Study Finds Troubling Consequences for Anti-Muslim and Anti-Mexican Attitudes and Actions
Those holding anti-immigrant sentiment were more likely to support increased surveillance, restricting immigration, and deportation.
The President’s recent Executive Order is attempting to close U.S. borders to citizens of seven Muslim-majority countries, with the rationale that it would make Americans safer against the threat of terrorism. But new research from the University of Pennsylvania and Northwestern provides evidence that this action may do just the opposite.

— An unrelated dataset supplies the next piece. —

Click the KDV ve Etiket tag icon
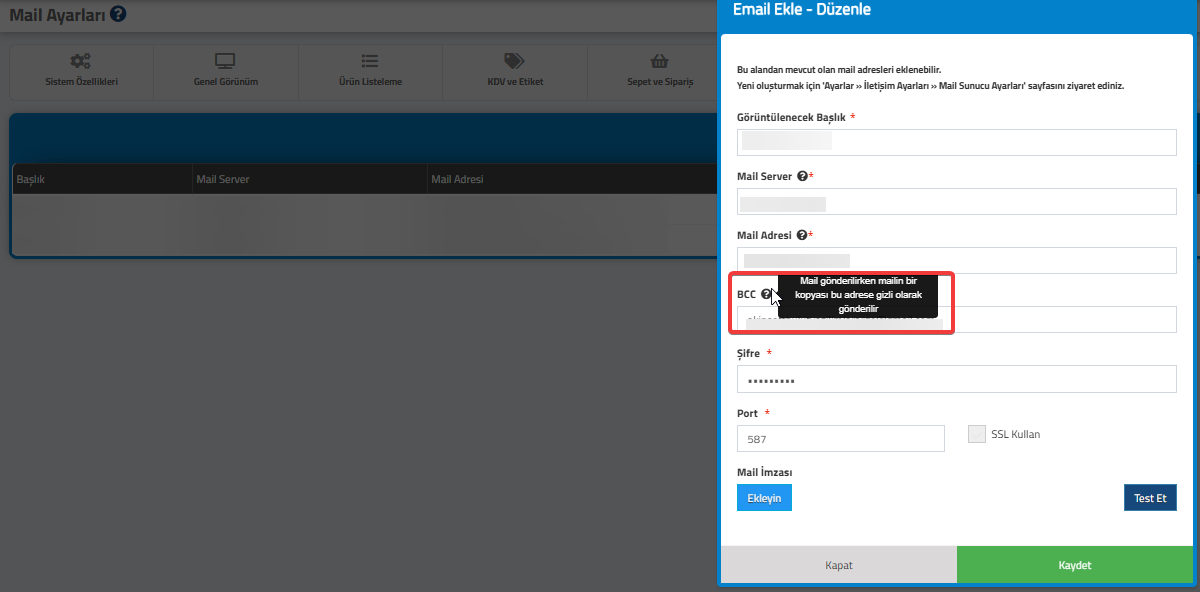 tap(514, 61)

The study, “Backlash: The Politics and Real-World Consequences of Minority Group Dehumanization,” looked at Americans’ dehumanization of Muslims and Mexican immigrants during the 2016 U.S. Republican Primaries, and the consequence that feeling dehumanized had on these minority groups.
In the study, the authors presented American participants with the popular ‘Ascent of Man’ diagram, and had each participant place groups of people where they thought they belonged on this scale, from the ape-like human ancestor (0) through modern human (100). They found that participants placed Muslims and Mexican immigrants significantly lower on the scale than Americans as a whole.

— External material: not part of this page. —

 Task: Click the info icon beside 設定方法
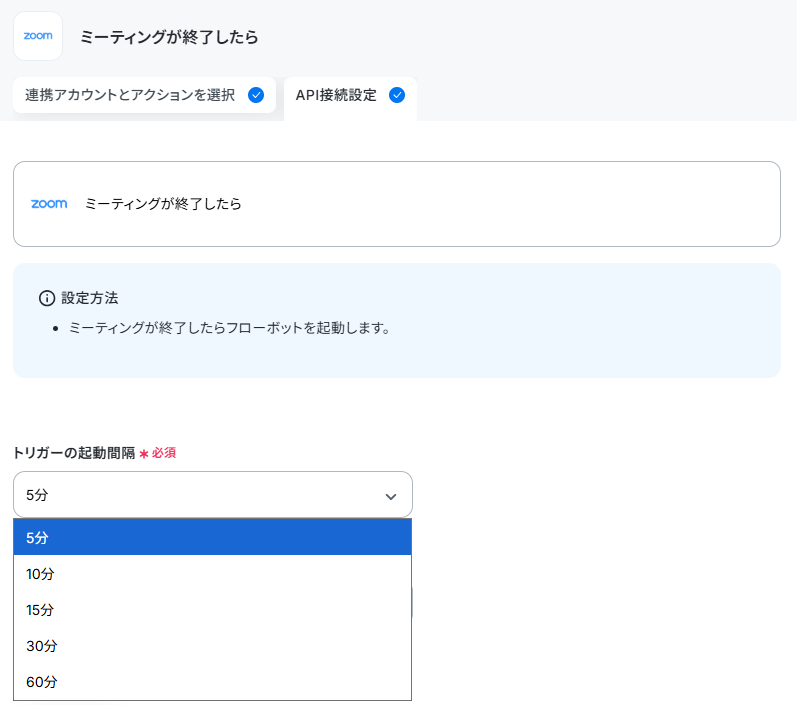click(47, 298)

Even after controlling for conservative views and racial prejudice, the authors found that Americans who held dehumanizing views of Muslims or Mexican immigrants were also more likely to cast them in threatening terms, withhold sympathy for them, and support tactics toward them like increased surveillance, restricting immigration, and deportation.
Overall, support for Donald Trump — who was a candidate for President at the time the data was collected — was strongly correlated with dehumanization of both Muslims and Mexican immigrants. In fact, the correlation between dehumanization and Trump support was significantly stronger than the correlation between dehumanization and support for any of the other Democratic or Republican candidates.

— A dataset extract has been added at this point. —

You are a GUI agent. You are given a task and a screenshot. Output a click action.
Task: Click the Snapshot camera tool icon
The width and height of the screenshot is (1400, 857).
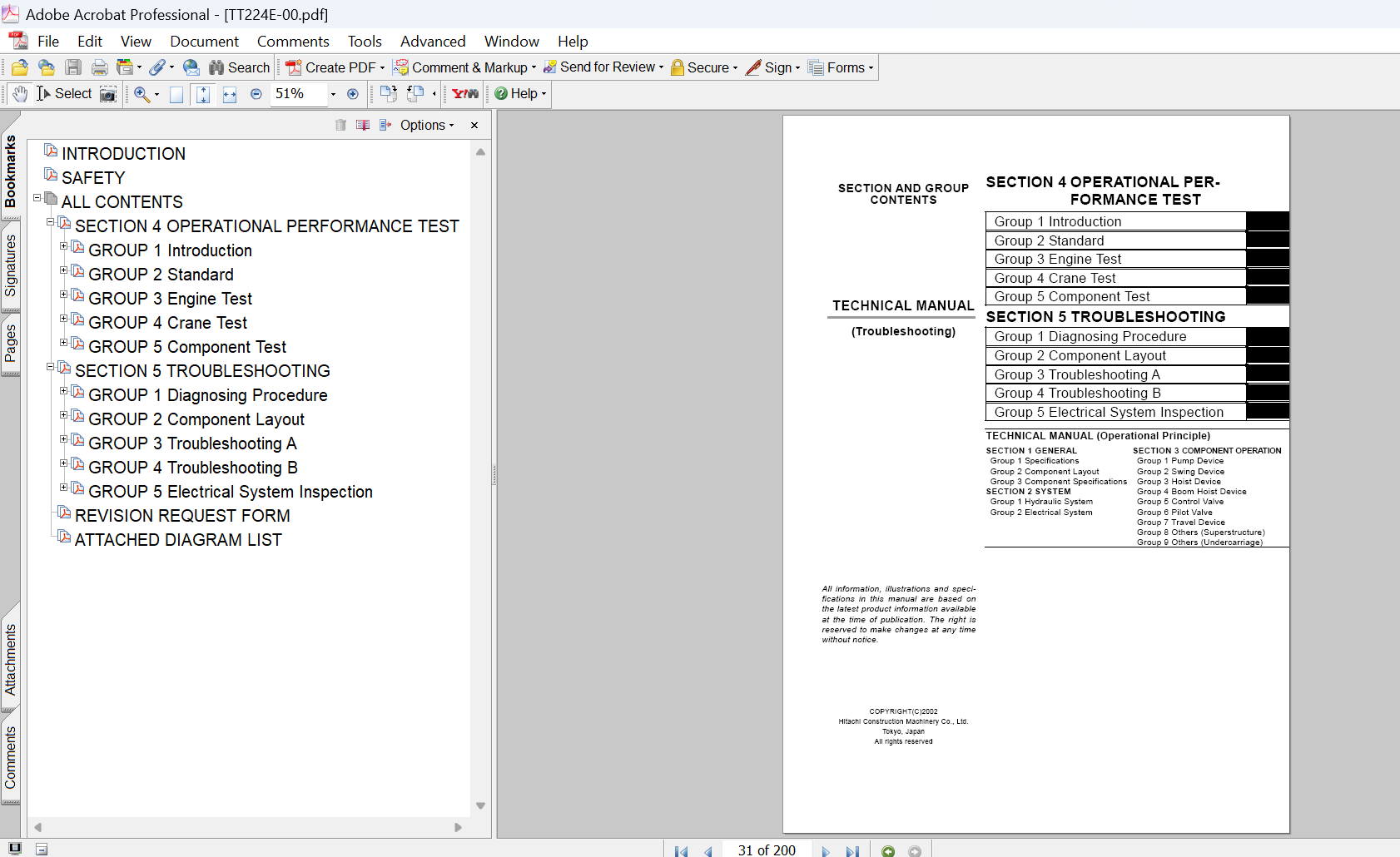click(x=108, y=94)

Crucially, the researchers found that these dehumanizing perceptions had consequences. When they asked Latinos and Muslims to report how dehumanized they felt by Donald Trump, Republicans, and Americans in general, they found that perceived dehumanization (or ‘meta-dehumanization’) was high, and the greater this perception, the more inclined individuals were to support violent versus non-violent collective action. Muslims who felt dehumanized also were less willing to assist law enforcement in counterterrorism efforts.
“Feeling not only disliked, but dehumanized by another group has a profound effect on people,” says Emile Bruneau, Ph.D., the study’s co-author and Director of the Peace and Conflict Neuroscience Lab at the Annenberg School for Communication. “Our past work has shown that Americans who feel dehumanized by Iranians strongly oppose the Iran Nuclear deal and prefer instead to consider military options. It is no different for American Muslims.”
According to Bruneau and his co-author, Nour Kteily, Ph.D., of the Kellogg School of Management at Northwestern, dehumanization can establish a vicious cycle:
“If we use rhetoric and enact policies that make Muslims feel dehumanized, this may lead them to support exactly the types of aggression that reinforce the perception that they are ‘less civilized’ than ‘us.’ In this way, dehumanization can become self-fulfilling in the minds of the dehumanizers, and justify their aggression,” says Bruneau.
The authors also noted that American-born Muslims were more likely than foreign-born Muslims to respond to feeling dehumanized with hostility. “Although speculative,” they write, “it may be that those who were born in the United States have a greater expectation than those born elsewhere (and who may not be U.S. citizens) that they will be treated by the rest of their society as fully human.”
According to the authors, dehumanizating views can lead to policies like the present immigration ban, but by making Muslims feel dehumanized, these policies increase the very danger they purport to safeguard against.
The study was published in the journal Personality and Social Psychology Bulletin.